What science is being done? Scientists should not have to manually develop keywords to describe what science is being done. New scientific tools have been developed that can be used is to classify funding based on scientists’ written descriptions of their work. Scientists – both computer scientists and computational linguists – have developed topic modeling tools that permit the machine reading of large text based data collections that enable this automatic classification on a large scale. The STAR METRICS team applied topic models in excess of 100,000 NSF award abstracts from 2000-2010 to provide one representation of the contents of this large text based data collection.

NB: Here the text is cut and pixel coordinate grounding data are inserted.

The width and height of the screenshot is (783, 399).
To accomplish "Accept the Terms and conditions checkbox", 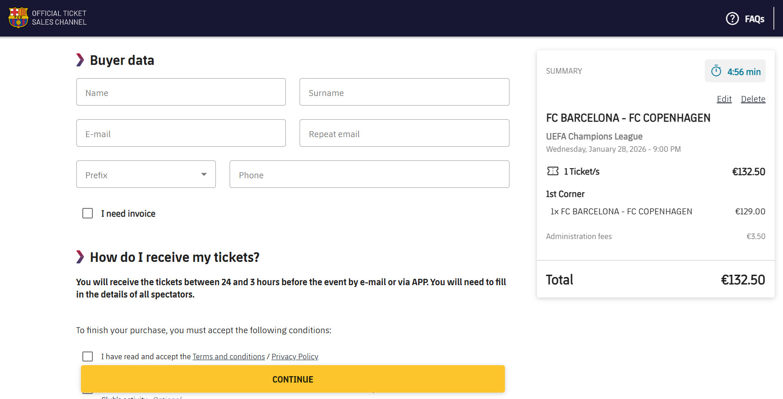I will pos(87,356).
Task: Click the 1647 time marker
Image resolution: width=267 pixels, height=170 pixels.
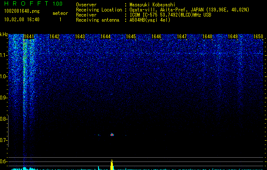Action: tap(182, 37)
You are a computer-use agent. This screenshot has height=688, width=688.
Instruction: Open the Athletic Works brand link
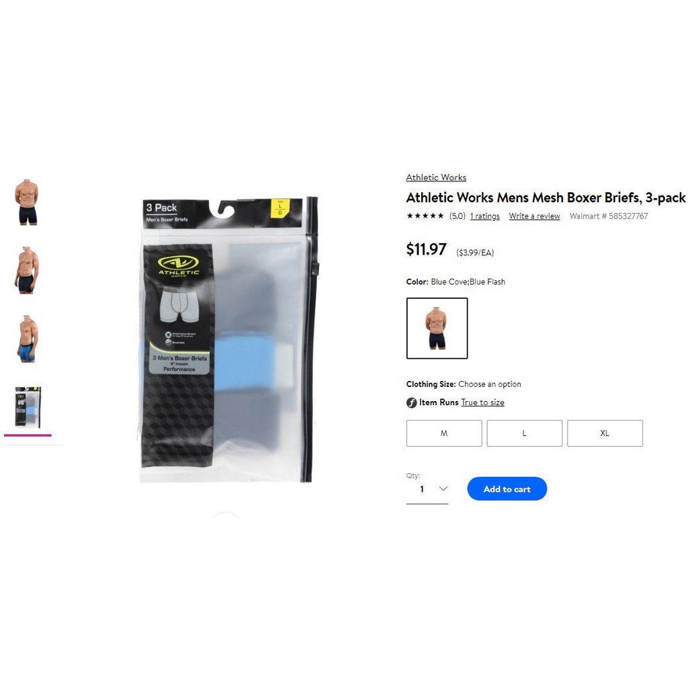[x=435, y=177]

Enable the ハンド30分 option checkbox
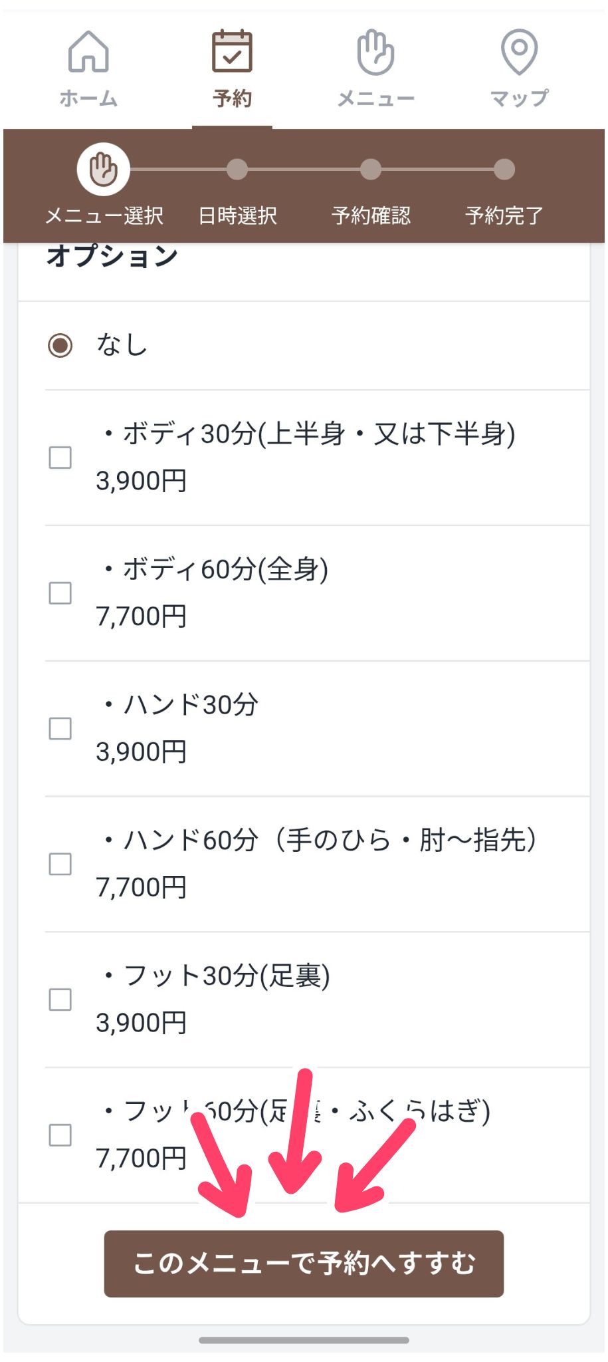[x=60, y=728]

How many students are being trained as a result of science investments? Current reporting systems do not systematically document who is being supported by science funding. Yet it is critical to capture this information not only because innovation is increasingly driven by scientific teams – but also because the future workforce can be trained in the scientific method by working on research awards. New STAR METRICS data sources can be used to link each project, together with the project topics, with the staff who work on them. The STAR METRICS system, in a voluntary collaboration with the universities, draws information about the staffing of each project directly from institutional payroll records, thus automatically capturing information on how many people are working on each project, the proportion of time that is devoted to each grant, as well as their occupations . No personally identifiable information is used, and no principal investigator had to lift a pen to do this reporting.

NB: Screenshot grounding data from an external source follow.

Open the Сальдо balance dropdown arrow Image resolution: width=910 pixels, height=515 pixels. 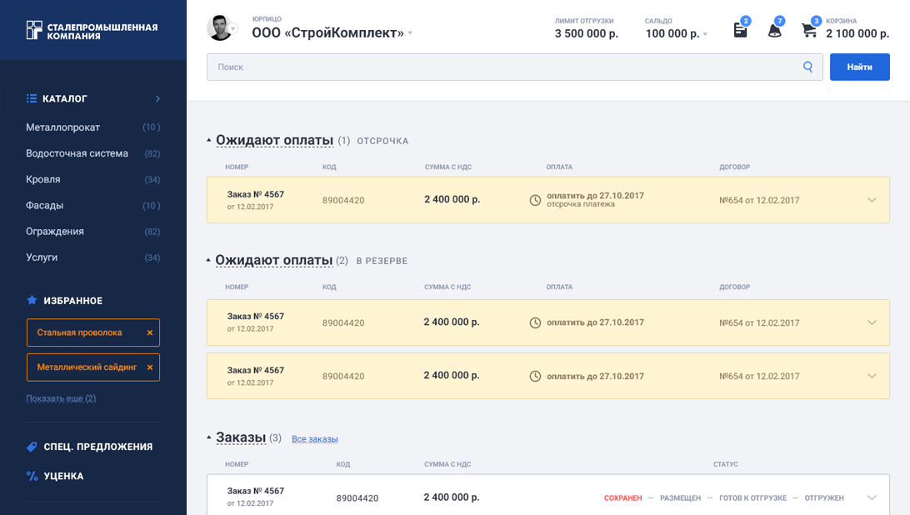pyautogui.click(x=705, y=34)
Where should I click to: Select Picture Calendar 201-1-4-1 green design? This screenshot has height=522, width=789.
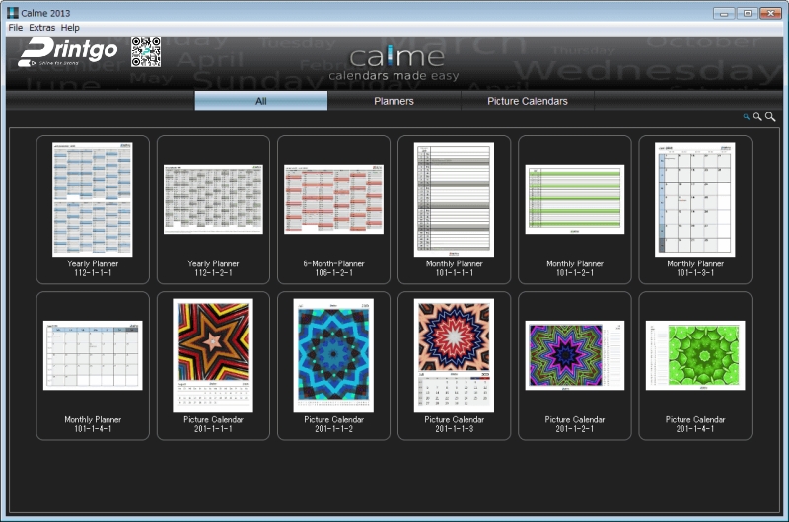(694, 365)
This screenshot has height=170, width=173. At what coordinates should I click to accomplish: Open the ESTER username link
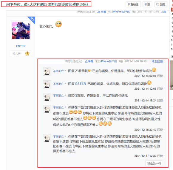click(21, 46)
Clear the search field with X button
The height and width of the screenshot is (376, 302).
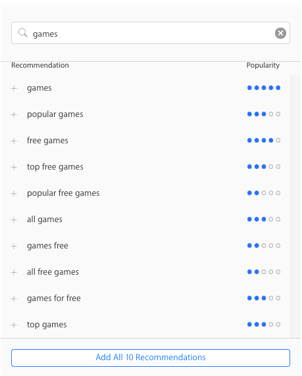[280, 33]
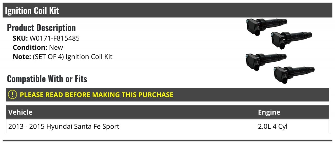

What are some of the results of science funding? Current reporting systems typically require that the principal investigator manually report their patents during the period of the award. The STAR METRICS data infrastructure makes use of a more scientific source of data: the new disambiguated patent database developed by NSF funded researchers that links U.S. Patent office data to identify unique inventors over time. This is a non-trivial task because the United States Patent Office (USPTO) does not require consistent and unique identifiers for inventors. The advantage to using this automated approach is that patents that directly cite federal grant funding can be automatically captured, resulting in higher quality and more complete reporting than is likely during an award period. Since much scientific research is cumulative, the data can be used to automatically identify patents that have been filed by researchers previously funded by NSF awards. And, since much scientific research builds on previous work, the data can also be used to automatically identify patents that cite patents funded by NSF awards.

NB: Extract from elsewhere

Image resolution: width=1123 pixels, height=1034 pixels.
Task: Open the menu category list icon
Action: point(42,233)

In sum, the wave of accountability should not – and must not – result in less or lesser science. The scientific community should proactively use scientific tools to be more accountable. There is a saying in Washington that if you’re not at the table, you’re on the menu. We should be at the table.
Julia Lane is Program Director of the Science of Science & Innovation Policy program at the National Science Foundation.
The views expressed here are those of the author and do not necessarily represent those of the National Science Foundation.